Fiuh...harus ku jelaskan bagaimana ya. Orang melihat yang sebenarnya, secara fisik, aku memang dekat dengan beberapa orang akhwat dalam lembaga yang aku pimpin. Bukan apa-apa, ini karena sebuah tuntutan. Ya, tuntutanku sebagai seorang pimpinan dalam lembaga ini. Ketika ada permasalahan-permalasahan yang memang menyangkut lembaga, baik permasalahan tersendatnya program-program yang seharusnya segera bisa direalisasikan namun karena ada permasalahan internal di salah satu bidang, dan rupanya kordinator bidang tidak bisa dengan segera memberikan solusi itu, akhirnya aku yang harus turun tangan.
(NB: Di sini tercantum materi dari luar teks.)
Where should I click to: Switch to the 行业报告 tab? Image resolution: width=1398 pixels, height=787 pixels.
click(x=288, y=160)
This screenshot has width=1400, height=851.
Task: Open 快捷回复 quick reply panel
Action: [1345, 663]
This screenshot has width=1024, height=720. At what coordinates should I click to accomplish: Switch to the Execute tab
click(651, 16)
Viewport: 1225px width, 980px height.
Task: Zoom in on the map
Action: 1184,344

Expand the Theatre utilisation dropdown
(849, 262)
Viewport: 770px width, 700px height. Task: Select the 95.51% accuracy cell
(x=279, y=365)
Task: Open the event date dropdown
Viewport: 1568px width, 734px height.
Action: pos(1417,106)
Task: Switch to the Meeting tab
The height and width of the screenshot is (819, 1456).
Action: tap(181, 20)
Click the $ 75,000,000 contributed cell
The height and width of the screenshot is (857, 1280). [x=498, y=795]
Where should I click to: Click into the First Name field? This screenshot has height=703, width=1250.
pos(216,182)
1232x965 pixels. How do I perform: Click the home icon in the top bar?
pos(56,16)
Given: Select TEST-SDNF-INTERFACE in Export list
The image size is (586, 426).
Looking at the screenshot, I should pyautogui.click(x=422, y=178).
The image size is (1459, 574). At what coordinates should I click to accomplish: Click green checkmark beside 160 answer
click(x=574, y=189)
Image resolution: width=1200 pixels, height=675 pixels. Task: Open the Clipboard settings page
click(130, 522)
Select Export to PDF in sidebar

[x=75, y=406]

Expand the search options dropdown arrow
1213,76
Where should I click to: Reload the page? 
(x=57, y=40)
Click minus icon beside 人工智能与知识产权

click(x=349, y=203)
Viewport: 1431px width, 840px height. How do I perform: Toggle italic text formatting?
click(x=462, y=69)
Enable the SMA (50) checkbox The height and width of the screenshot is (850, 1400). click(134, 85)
Mencoba menyelesaikan permasalah itu dengan pendekatan personal. Dari hati ke hati. Namun tetap menjaga dalam koridor syariat. Baik via telepon, sms, email, chatting, atau bahkan saat bertemu langsung. Sekali lagi aku tegaskan, bahwa kedekataknu dengan beberapa orang akhwat di lembaga ini sebatas dalam koridor pimpinan dan bawahan. Tidak kurang tidak lebih. Semuanya aku tempatkan sama. Dengan niatan agar semua permasalahan yang memang menyangkut perasaan setiap personalia segera teratasi jika memang koordinator bidang tidak segera bisa menyelesaikannya. Tapi, beda orang, beda pula cara memandangnya. Ada yang melihat bahwa aku condong pada beberapa orang akhwat. Aku hanya bisa beristighfar. Bahkan ada yang lebih parah, melabeliku dengan julukan ”Don Perayu”. What everlah...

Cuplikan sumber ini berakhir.